Tabla 1: Tabla de soluciones utilizadas. Haga clic aquí para descargar esta tabla.

Tabla 2: Muestras medidas por citometría de flujo. Haga clic aquí para descargar esta tabla.

Discusión

Los embriones de pez cebra se han convertido en un modelo de xenoinjerto cada vez más popular para el cribado de fármacos y la investigación del cáncer debido a su alta capacidad de rendimiento y rentabilidad. Estos xenoinjertos son prometedores como un pilar crítico de la medicina traslacional, ya que ayudan a la investigación preclínica y a la toma de decisiones 9,21. Sin embargo, los modelos de xenoinjertos de pez cebra para la expansión y el tratamiento de las células leucémicas humanas siguen estando infrarrepresentados en comparación con el extenso trabajo sobre injertos de tumores sólidos. Este protocolo ofrece una guía detallada para aprovechar los xenoinjertos de pez cebra en la investigación de la leucemia y, al mismo tiempo, se adapta para su uso en tumores sólidos.
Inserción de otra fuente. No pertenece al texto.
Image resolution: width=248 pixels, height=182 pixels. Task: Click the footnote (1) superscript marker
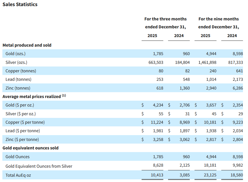[64, 96]
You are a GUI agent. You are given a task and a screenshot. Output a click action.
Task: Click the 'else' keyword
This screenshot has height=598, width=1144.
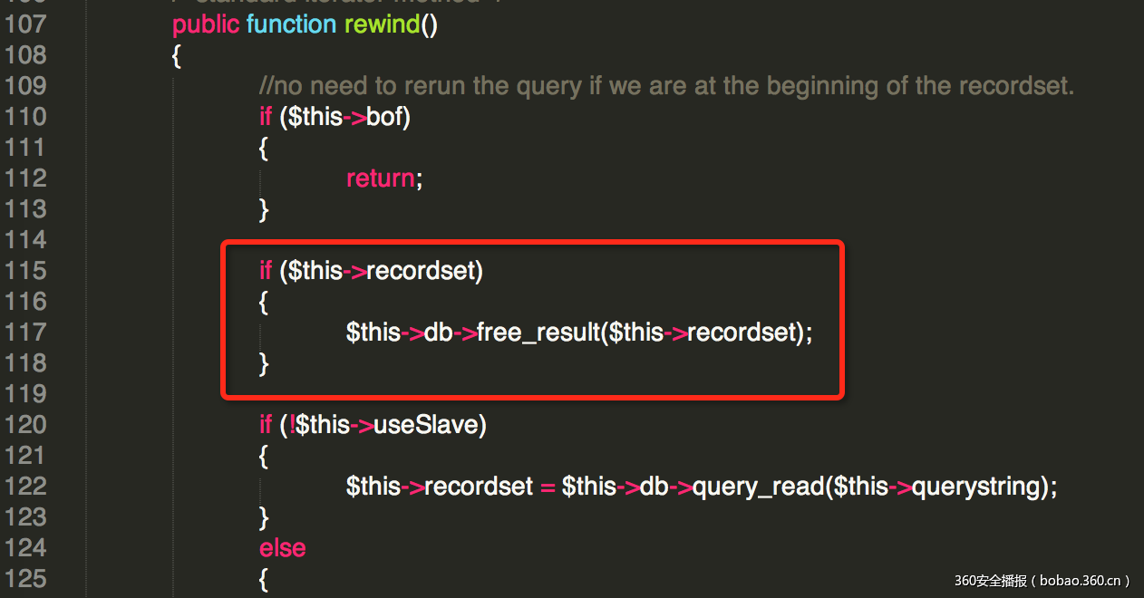pos(283,548)
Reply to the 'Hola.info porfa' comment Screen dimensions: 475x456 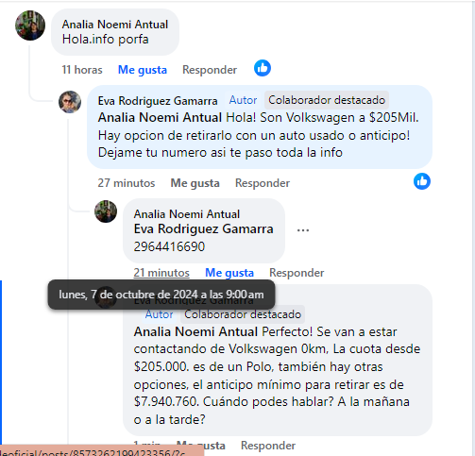[210, 70]
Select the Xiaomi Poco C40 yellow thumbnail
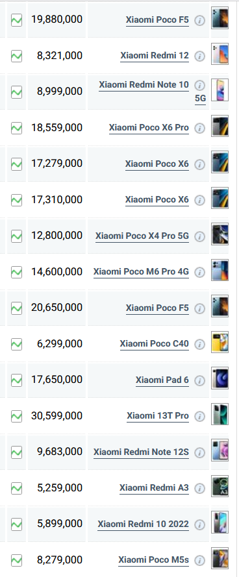The width and height of the screenshot is (239, 577). pyautogui.click(x=220, y=342)
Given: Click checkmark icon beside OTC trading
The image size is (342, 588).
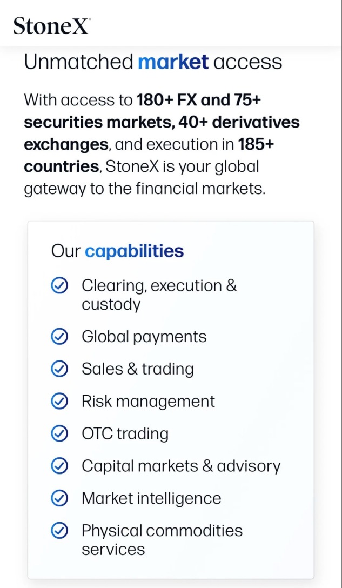Looking at the screenshot, I should click(59, 433).
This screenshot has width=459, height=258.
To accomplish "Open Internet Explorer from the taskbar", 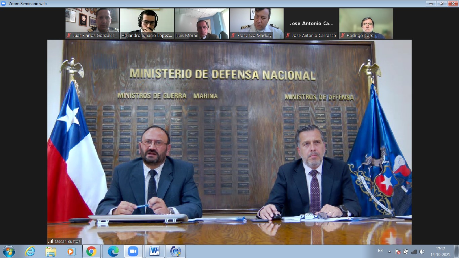I will [x=30, y=251].
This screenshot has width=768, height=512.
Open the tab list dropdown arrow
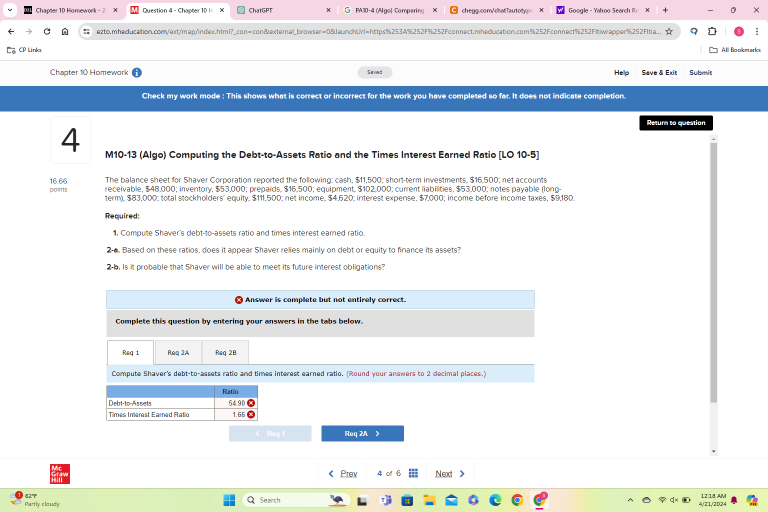(x=10, y=10)
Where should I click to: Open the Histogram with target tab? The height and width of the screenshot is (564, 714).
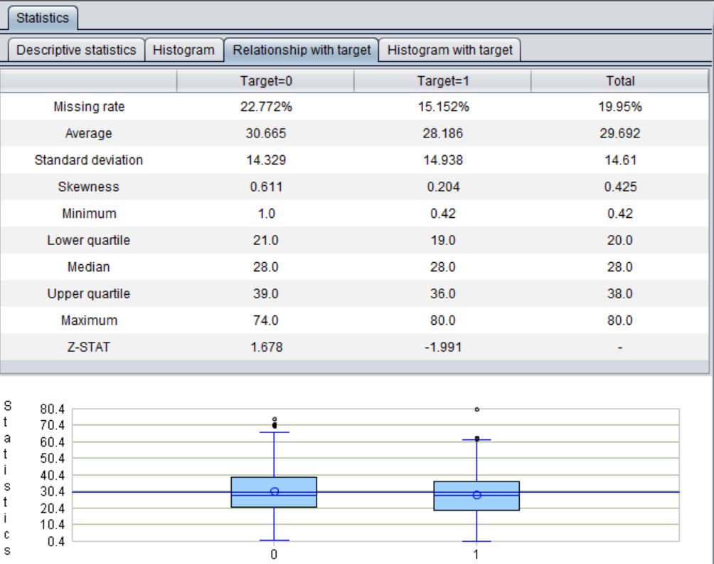click(449, 50)
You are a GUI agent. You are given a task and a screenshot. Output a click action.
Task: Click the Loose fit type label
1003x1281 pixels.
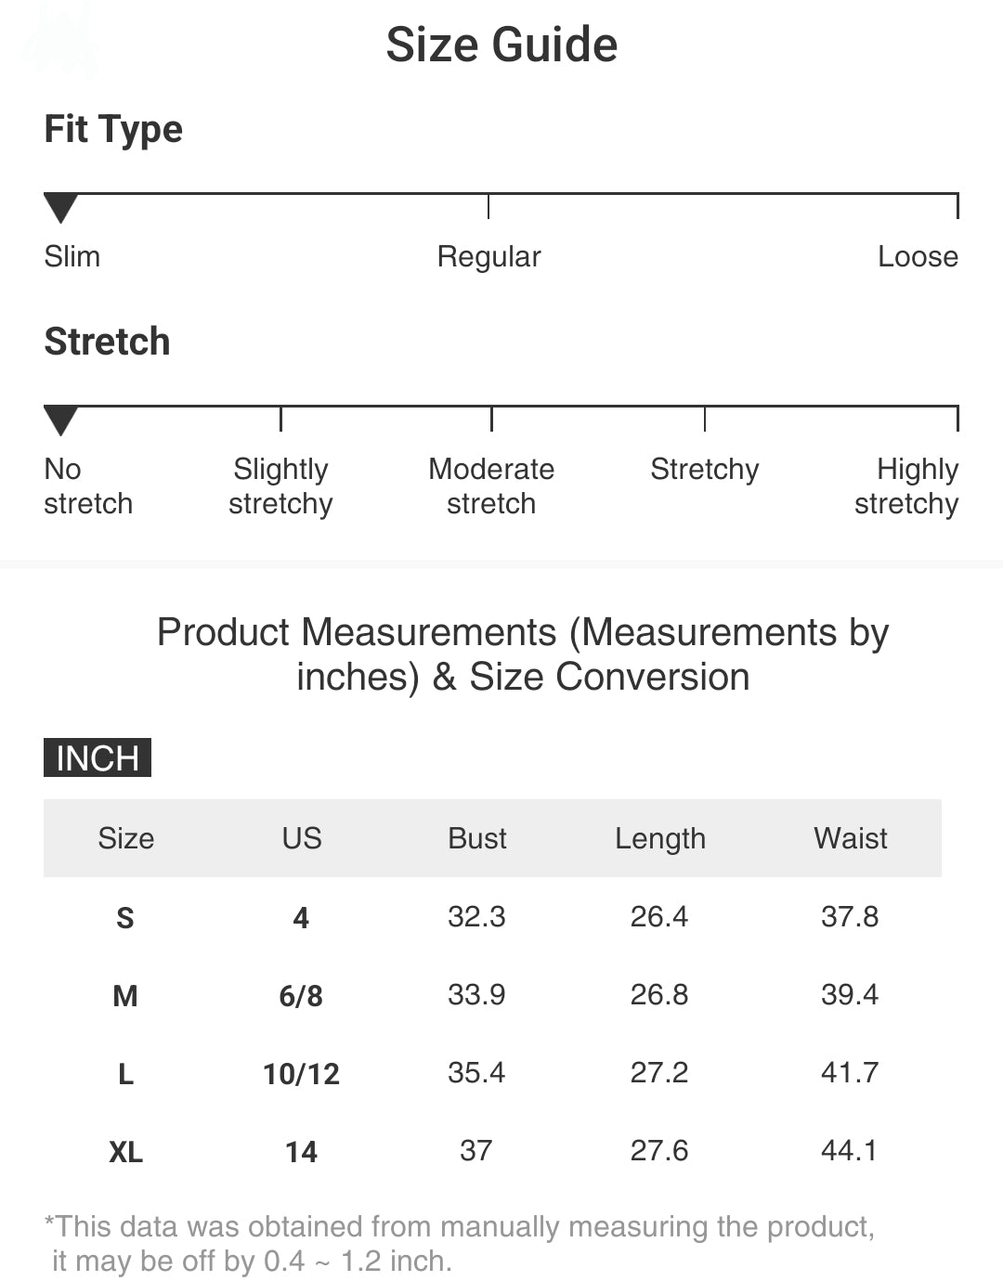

Lograr un trasplante consistente de células cancerosas puede ser un desafío, lo que pone de relieve la necesidad de un análisis estandarizado y una mayor confiabilidad estadística. Este protocolo aborda estos problemas mediante la presentación de una canalización completa para la preparación, el trasplante y el análisis de citometría de flujo aguas abajo, junto con recomendaciones para la solución de problemas.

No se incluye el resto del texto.